- _EXERCÍCIOS PROPOSTOS_
• 1. Extraia do texto sobre comunicação na crise o trecho compreendido entre "Gabriela Lotta" e "via de regra.", inclusive.
• 2. Segundo o texto sobre comunicação na crise, quais são as duas grandes funções da comunicação nesse contexto?

- _TEXTO PARA ANÁLISE_
##############################

Crise e comportamento: onde nossa comunicação está falhando?

 

Helyn Thami

Arthur Aguillar

Gabriela Lotta

 

 

Não existe qualquer exagero em dizer que a crise imposta pelo novo coronavírus nos desafia em muitas frentes: políticas públicas, governança, senso de coletividade, resiliência, para mencionar apenas alguns que vêm imediatamente à cabeça. Contudo, um olhar mais cuidadoso nos mostra o imenso desafio que é transversal a todos os demais: a comunicação.

 

Uma nova infecção viral, para a qual não existe ainda tratamento eficaz e tampouco vacina, nos deixa como única alternativa a redução da transmissão. Esta, por sua vez, nos obriga a repensar o funcionamento da sociedade, as práticas cotidianas, a ordem e as normas sociais. A crise nos impõe, portanto, uma mudança profunda de comportamentos individuais. Mas esta tarefa não é nada trivial, considerando que mudanças dessa natureza exigem períodos longos de tempo, via de regra.

 

Logo, a comunicação se presta, nesse contexto, a duas grandes funções: garantir que todos tenham dimensão da gravidade da crise e, em face disso, que comportamentos se alterem de modo a manter a situação tão manejável quanto possível. Quando observamos a queda do índice de isolamento social na maior parte das capitais brasileiras, ou o uso incorreto de máscaras pela população, se escancaram os ruídos de comunicação, ou melhor, o mau planejamento das campanhas de comunicação – estamos falhando e temos que reverter esse jogo em tempo recorde se não quisermos contabilizar ainda mais mortes.

##############################

- _REGISTROS FORNECIDOS_

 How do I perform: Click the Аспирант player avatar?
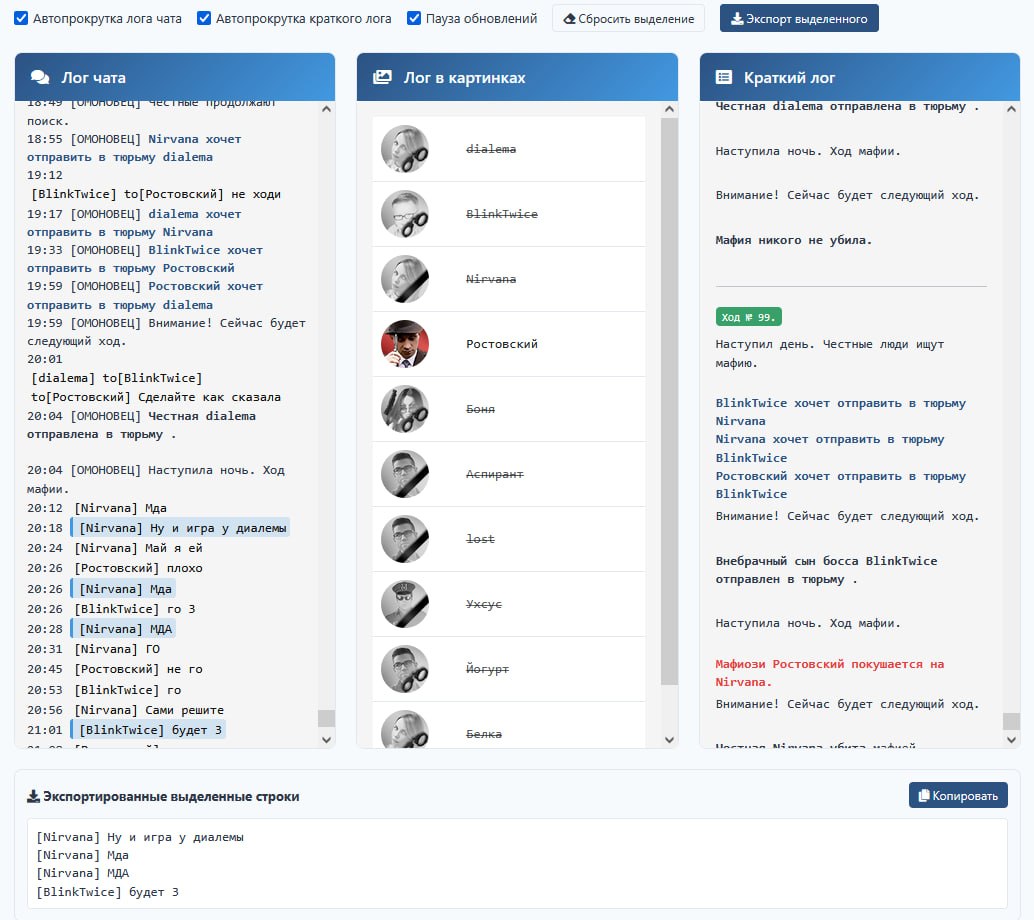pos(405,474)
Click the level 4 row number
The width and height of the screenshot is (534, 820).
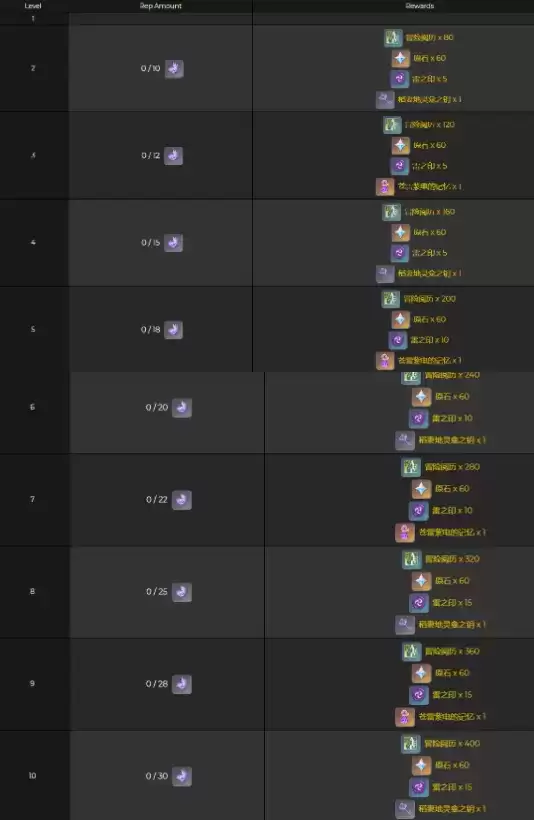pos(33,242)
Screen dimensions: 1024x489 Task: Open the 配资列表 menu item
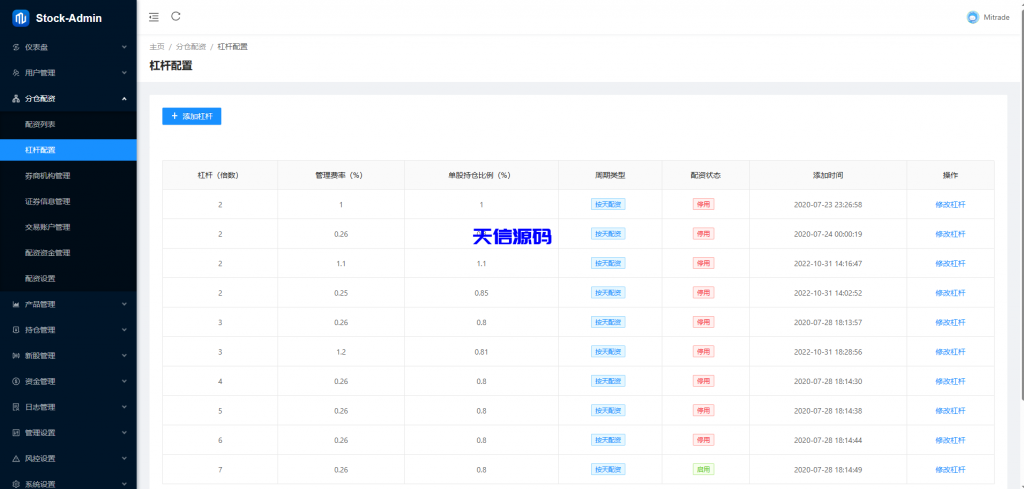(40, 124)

##############################

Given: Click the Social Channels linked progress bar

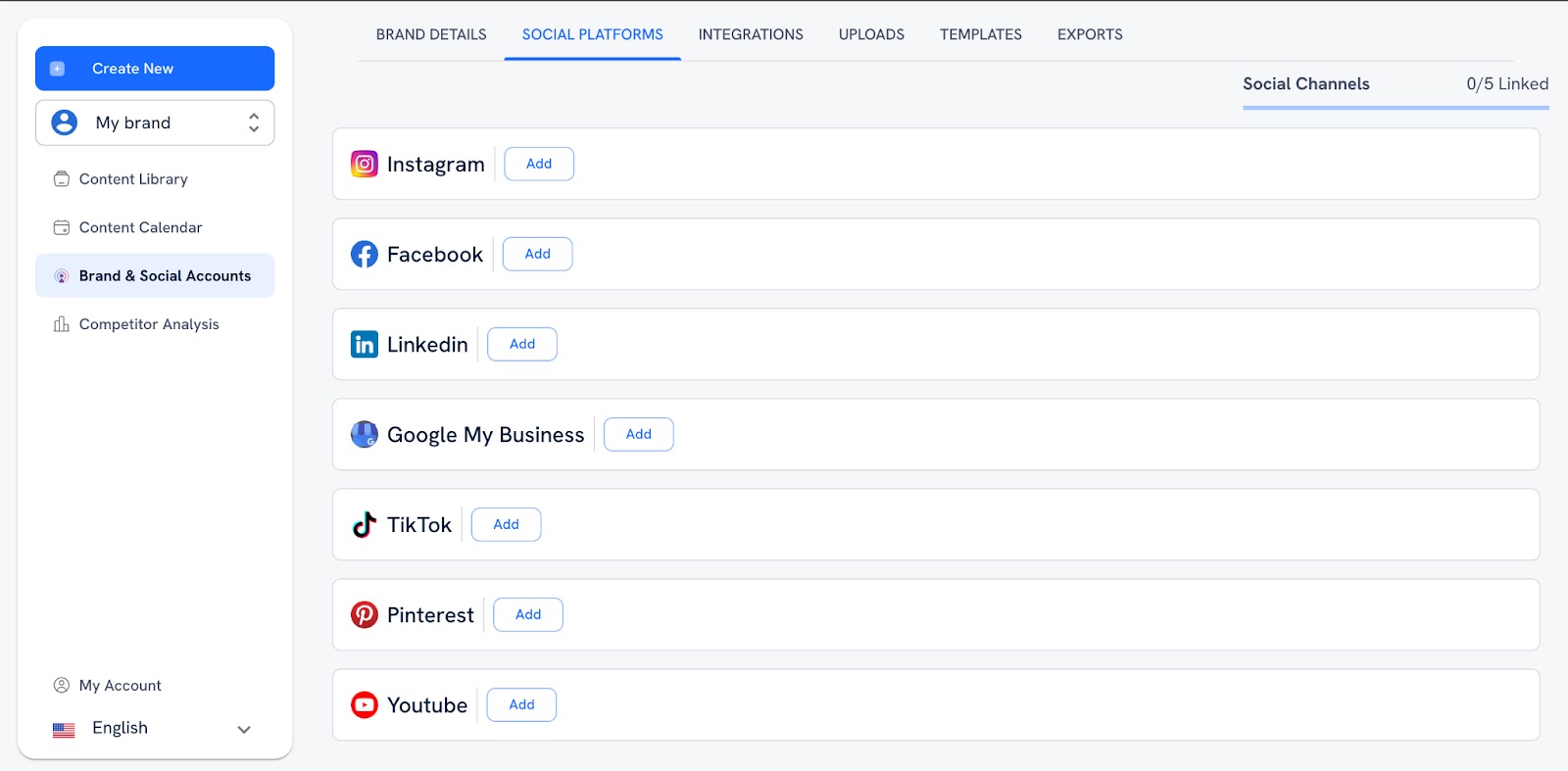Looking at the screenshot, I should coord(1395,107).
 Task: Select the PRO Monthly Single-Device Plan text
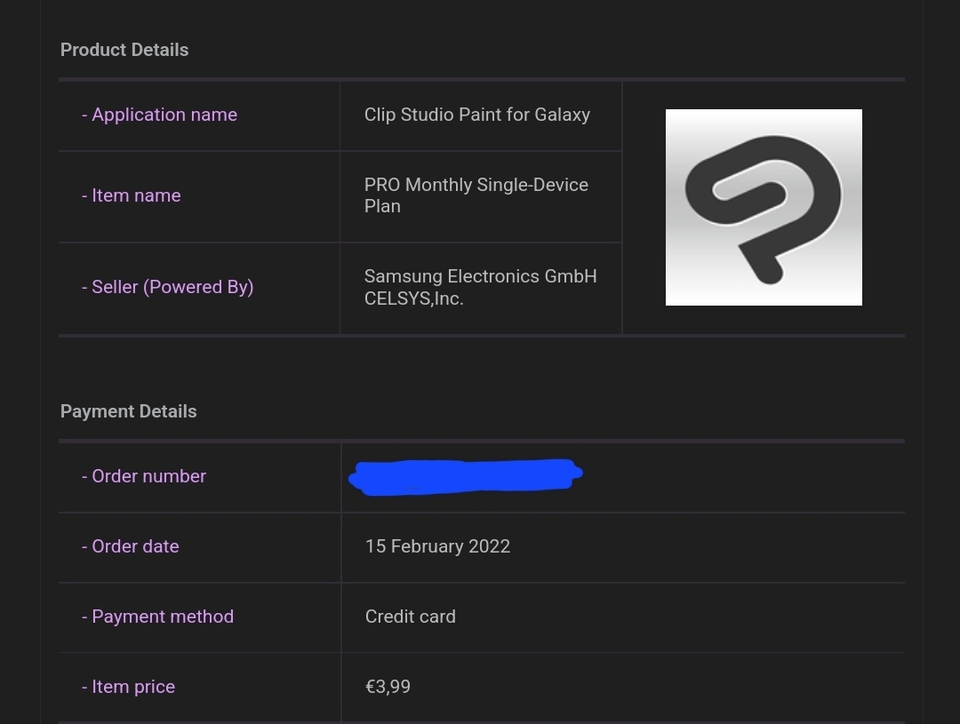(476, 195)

##############################

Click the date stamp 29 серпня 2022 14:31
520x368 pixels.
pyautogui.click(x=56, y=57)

##############################

- _RESPOSTAS EM ORDEM_
• 1.
Gabriela Lotta

 

 

Não existe qualquer exagero em dizer que a crise imposta pelo novo coronavírus nos desafia em muitas frentes: políticas públicas, governança, senso de coletividade, resiliência, para mencionar apenas alguns que vêm imediatamente à cabeça. Contudo, um olhar mais cuidadoso nos mostra o imenso desafio que é transversal a todos os demais: a comunicação.

 

Uma nova infecção viral, para a qual não existe ainda tratamento eficaz e tampouco vacina, nos deixa como única alternativa a redução da transmissão. Esta, por sua vez, nos obriga a repensar o funcionamento da sociedade, as práticas cotidianas, a ordem e as normas sociais. A crise nos impõe, portanto, uma mudança profunda de comportamentos individuais. Mas esta tarefa não é nada trivial, considerando que mudanças dessa natureza exigem períodos longos de tempo, via de regra.

• 2. Garantir que todos tenham dimensão da gravidade da crise e, em face disso, que comportamentos se alterem de modo a manter a situação tão manejável quanto possível.